The above object of the present invention is achieved by the following technical solutions:
a network sparsification measurement method based on a graph neural network comprises the following steps:
s1: sparse sampling is carried out on the end-to-end network service quality data;
s2: based on the sparsely sampled data, a network service quality prediction model is established and trained;
s3: and using the historically learned spatio-temporal network service quality information for learning and reasoning at future moments by adopting a continuous learning function mode.
Further, the end-to-end network quality of service data includes end-to-end delay data, end-to-end bandwidth data, and end-to-end packet loss rate data.
Further, in step S1, the thinning sampling is performed on the end-to-end network quality of service data, specifically:
s11: making a network sparseness measurement plan, for n network nodes, n is included 2 A distributed system of strip end-to-end paths, wherein in all the end-to-end paths, random sampling is performed according to a sampling rate alpha, and the random sampling is performed in a Bernoulli sampling mode;
s12: and executing the network sparse measurement plan, and storing a sampling result of the network sparse measurement plan to a central node.
Further, in step S2, a network quality of service prediction model is built and trained, specifically:
s21: constructing a delay matrix of the end-to-end path into graph structure data;
s22: a characteristic encoder based on a graph neural network, which adopts a plurality of coding layers based on message transmission to encode the characteristic represented by the graph structure data;
s23: adopting a delay predictor based on a multi-layer perceptron to restore the hidden characteristic generated after the graph structure data is encoded in the step S22 into a complete network service quality prediction matrix;
s24: and (3) adopting a gradient descent method to perform repeated training optimization and minimize errors.

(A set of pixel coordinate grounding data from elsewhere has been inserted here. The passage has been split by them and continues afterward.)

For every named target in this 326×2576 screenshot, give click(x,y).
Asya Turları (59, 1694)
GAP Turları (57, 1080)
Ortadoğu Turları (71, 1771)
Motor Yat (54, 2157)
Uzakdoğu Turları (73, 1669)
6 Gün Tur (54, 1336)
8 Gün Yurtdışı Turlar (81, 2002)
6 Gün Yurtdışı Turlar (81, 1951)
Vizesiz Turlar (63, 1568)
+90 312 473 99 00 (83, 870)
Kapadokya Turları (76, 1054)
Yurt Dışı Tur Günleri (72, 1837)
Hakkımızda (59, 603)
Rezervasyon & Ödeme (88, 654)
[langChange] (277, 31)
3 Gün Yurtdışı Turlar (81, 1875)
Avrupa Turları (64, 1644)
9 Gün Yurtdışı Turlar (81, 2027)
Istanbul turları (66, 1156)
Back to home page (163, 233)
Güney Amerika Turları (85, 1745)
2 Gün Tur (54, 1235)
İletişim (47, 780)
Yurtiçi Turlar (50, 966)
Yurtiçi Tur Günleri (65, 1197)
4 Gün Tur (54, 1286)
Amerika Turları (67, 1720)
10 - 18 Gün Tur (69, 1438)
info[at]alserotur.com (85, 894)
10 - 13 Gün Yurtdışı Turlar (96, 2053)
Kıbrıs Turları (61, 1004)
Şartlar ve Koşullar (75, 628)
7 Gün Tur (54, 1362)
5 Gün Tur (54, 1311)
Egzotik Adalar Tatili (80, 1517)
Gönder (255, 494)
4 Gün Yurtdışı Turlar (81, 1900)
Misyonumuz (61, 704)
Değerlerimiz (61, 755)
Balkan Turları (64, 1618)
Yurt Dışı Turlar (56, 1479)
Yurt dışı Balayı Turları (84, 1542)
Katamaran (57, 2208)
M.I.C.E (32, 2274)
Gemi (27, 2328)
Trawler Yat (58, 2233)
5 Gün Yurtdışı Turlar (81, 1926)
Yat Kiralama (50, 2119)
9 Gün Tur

Further, in step S21, the delay matrix of the end-to-end path is constructed as the graph structure data, specifically:
the distributed system comprising n network nodes, the constructed graph structure data is G (V, E), wherein v= { V 1 ,v 2 ,...v n -all n of said netsA set of network nodes e ij E represents the network quality of service from network node i to network node j.
Further, in step S22, the feature encoder based on the graph neural network encodes the features represented by the graph structure data by using a multi-layer encoding layer based on message passing, specifically:
for any u E V, embedding network service quality information among neighbor network nodes of u into a representation of u in an aggregation mode, wherein an aggregation formula is as follows:
Figure BDA0004146164950000031
wherein ,AGGl For the aggregate function, σ is the nonlinear function sigmod, CONCAT stands for two-vector concatenation, l is the layer sequence number, v is the node to be encoded,
Figure BDA0004146164950000032
for the learnable parameters of layer I for encoding,/for the coding>
Figure BDA0004146164950000033
For the characteristic representation of node u in layer x of node u,/>
Figure BDA0004146164950000034
A characteristic representation at layer 1 for the quality of service from node u to node v;
after the polymerization is finished, polymerizing the current layer to obtain
Figure BDA0004146164950000035
Combined with the information indicated by v of the previous layer, the output of the current layer is obtained together>
Figure BDA0004146164950000036
The expression is:
Figure BDA0004146164950000037
wherein ,
Figure BDA0004146164950000038
for the layer I, a matrix of learnable parameters for aggregation,>
Figure BDA0004146164950000039
for the l-1 layer output, the feature x of v is used to initialize h when the current layer is the first layer 0
Defining an inter-layer residual, injecting said inter-layer residual into the output y of the first layer l Specifically, the information of the previous layer is input to the current layer in a ratio of 1-lambda:
Figure BDA00041461649500000310
wherein ,
Figure BDA00041461649500000311
is the output of the previous layer;
defining an initial residual error for compensating gradient disappearance and gradient explosion caused by multi-layer picture convolution coding, wherein the expression is as follows:
Figure BDA0004146164950000041
wherein ,x0 For all node initial features, β is an adaptive scaling determined using the Frobenius norm;
Figure BDA0004146164950000042
wherein ,hl Feature matrix formed by splicing all node features of layer I, and x 0 The initial feature matrix is used for all nodes;
finally superimposing the inter-layer residual and the initial output to the output of the neural network
Figure BDA0004146164950000043
And outputting the data, wherein the expression is as follows:
Figure BDA0004146164950000044
at this time, encoding of the features represented by the map structure data of the first layer is completed.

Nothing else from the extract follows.